■ What is expected ■
Your copy begins at the line with "You are a computer-use" and runs through the end of the data below. Set down only those lines exactly, without pictures.

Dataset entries

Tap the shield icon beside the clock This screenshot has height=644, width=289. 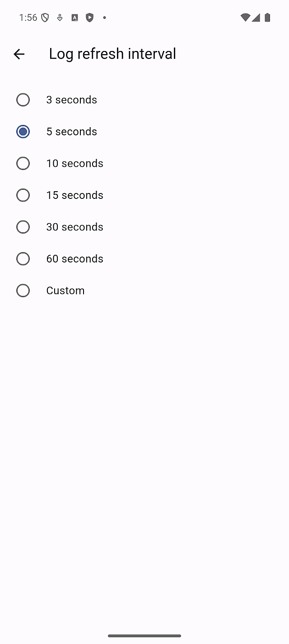tap(45, 18)

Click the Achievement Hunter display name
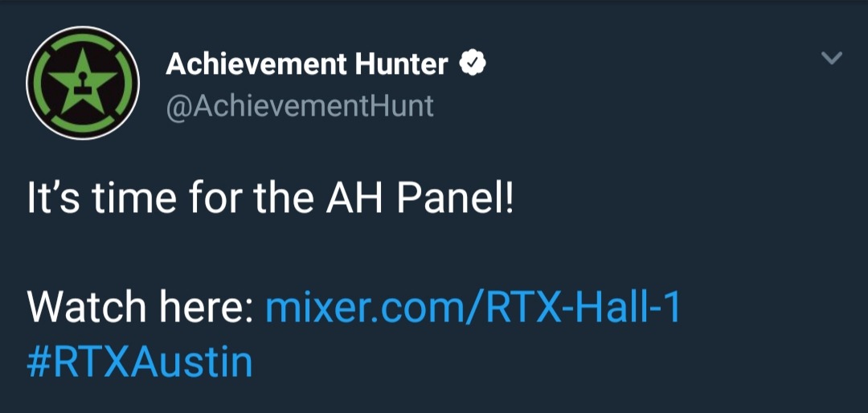point(306,64)
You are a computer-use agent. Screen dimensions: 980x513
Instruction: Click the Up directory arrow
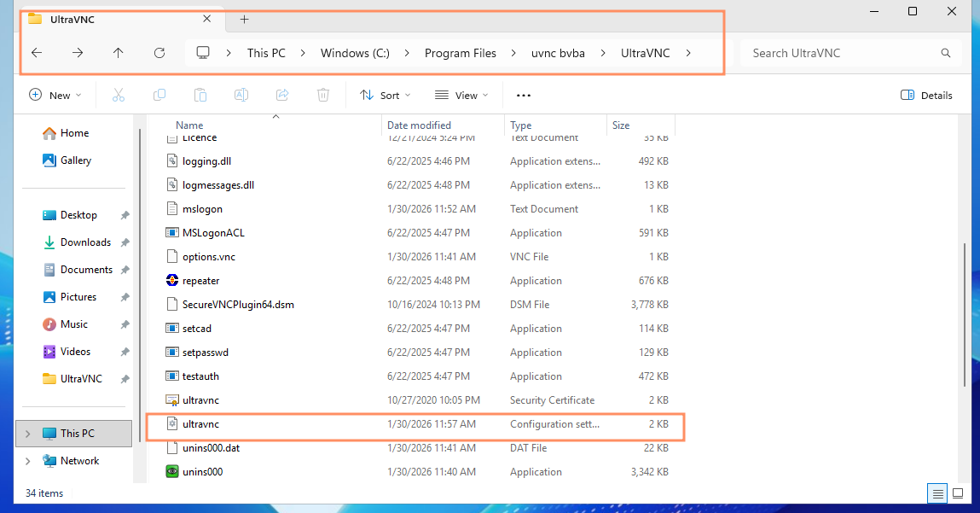[x=119, y=53]
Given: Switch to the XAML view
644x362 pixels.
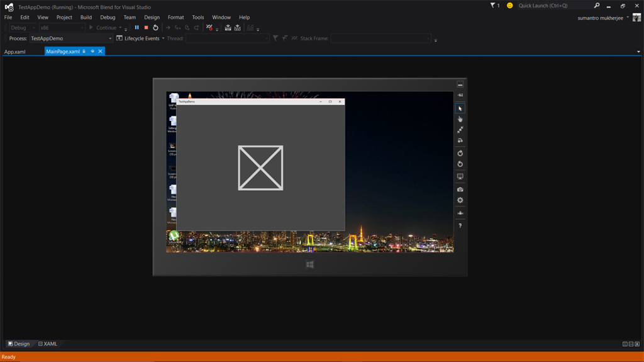Looking at the screenshot, I should (x=48, y=344).
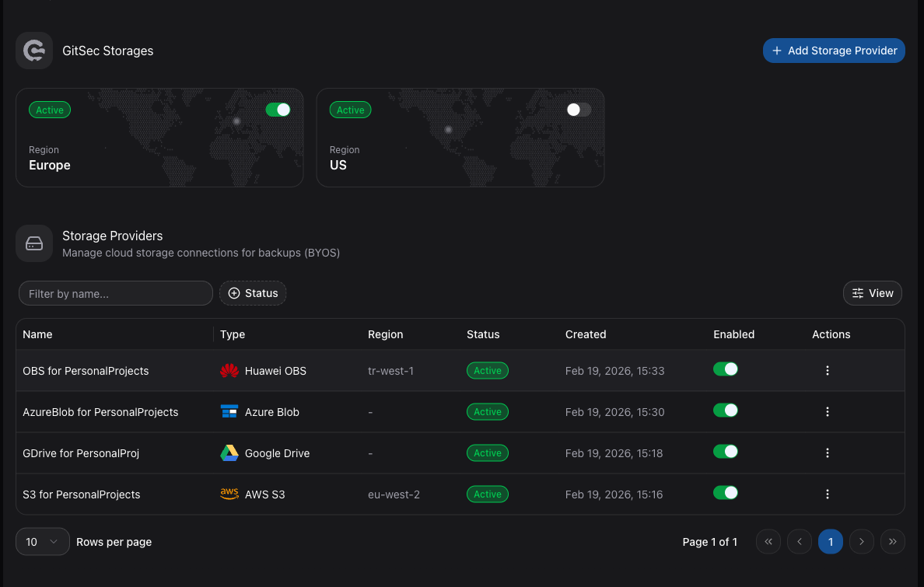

■ Exercise answer ■
You are a computer-use agent. Screen dimensions: 980x513
Instruction: Click the Up directory arrow
[x=119, y=53]
Given: Switch to the XAML view
644x362 pixels.
Looking at the screenshot, I should (x=48, y=344).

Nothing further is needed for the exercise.